Encode String to Base36

Patrick Vogt picture Patrick Vogt · Jan 13, 2017 · Viewed 13.8k times · Source

Currently I am working at an algorithm to encode a normal string with each possible character to a Base36 string.

I have tried the following but it doesn't work.

public static String encode(String str) {
    return new BigInteger(str, 16).toString(36);
}

I guess it's because the string is not just a hex string. If I use the string "Hello22334!" In Base36, then I get a NumberFormatException.

My approach would be to convert each character to a number. Convert the numbers to the hexadecimal representation, and then convert the hexstring to Base36.

Is my approach okay or is there a simpler or better way?

Answer

Christoffer Hammarström picture Christoffer Hammarström · Jan 13, 2017

First you need to convert your string to a number, represented by a set of bytes. Which is what you use an encoding for. I highly recommend UTF-8.

Then you need to convert that number, set of bytes to a string, in base 36.

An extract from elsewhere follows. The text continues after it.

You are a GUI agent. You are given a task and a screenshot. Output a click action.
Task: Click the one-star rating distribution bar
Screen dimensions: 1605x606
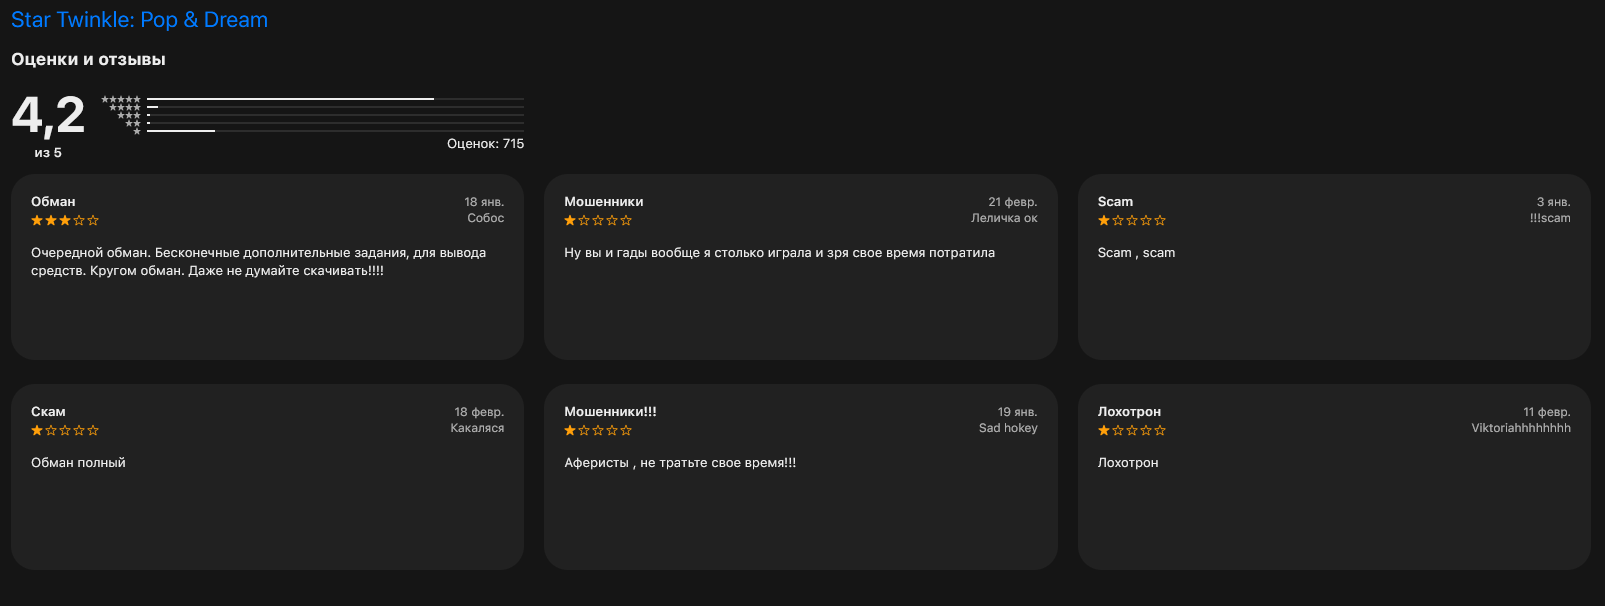335,131
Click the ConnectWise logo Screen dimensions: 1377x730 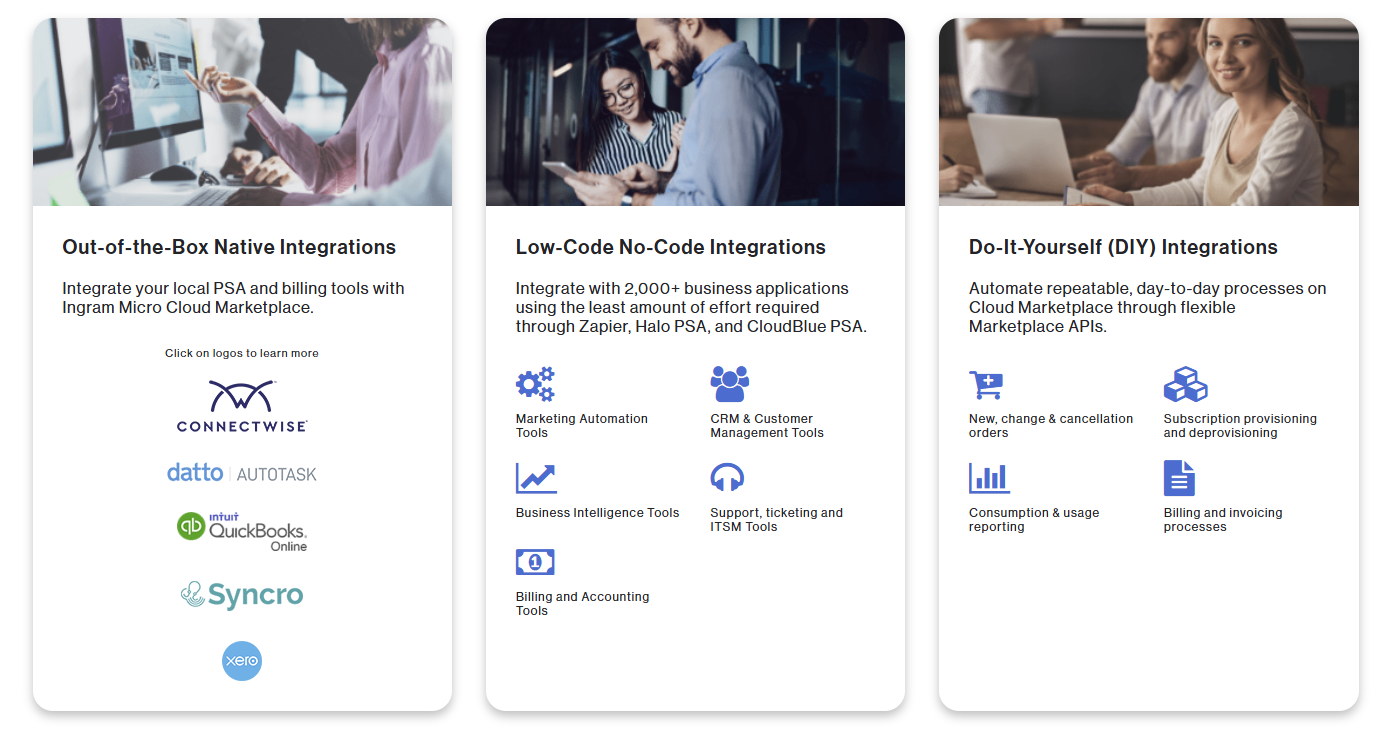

byte[] bytes = string.getBytes(StandardCharsets.UTF_8); 
String base36 = new BigInteger(1, bytes).toString(36);

To decode:

byte[] bytes = new Biginteger(base36, 36).toByteArray();
// Thanks to @Alok for pointing out the need to remove leading zeroes.
int zeroPrefixLength = zeroPrefixLength(bytes);
String string = new String(bytes, zeroPrefixLength, bytes.length-zeroPrefixLength, StandardCharsets.UTF_8));

private int zeroPrefixLength(final byte[] bytes) {
    for (int i = 0; i < bytes.length; i++) {
        if (bytes[i] != 0) {
            return i;
        }
    }
    return bytes.length;
}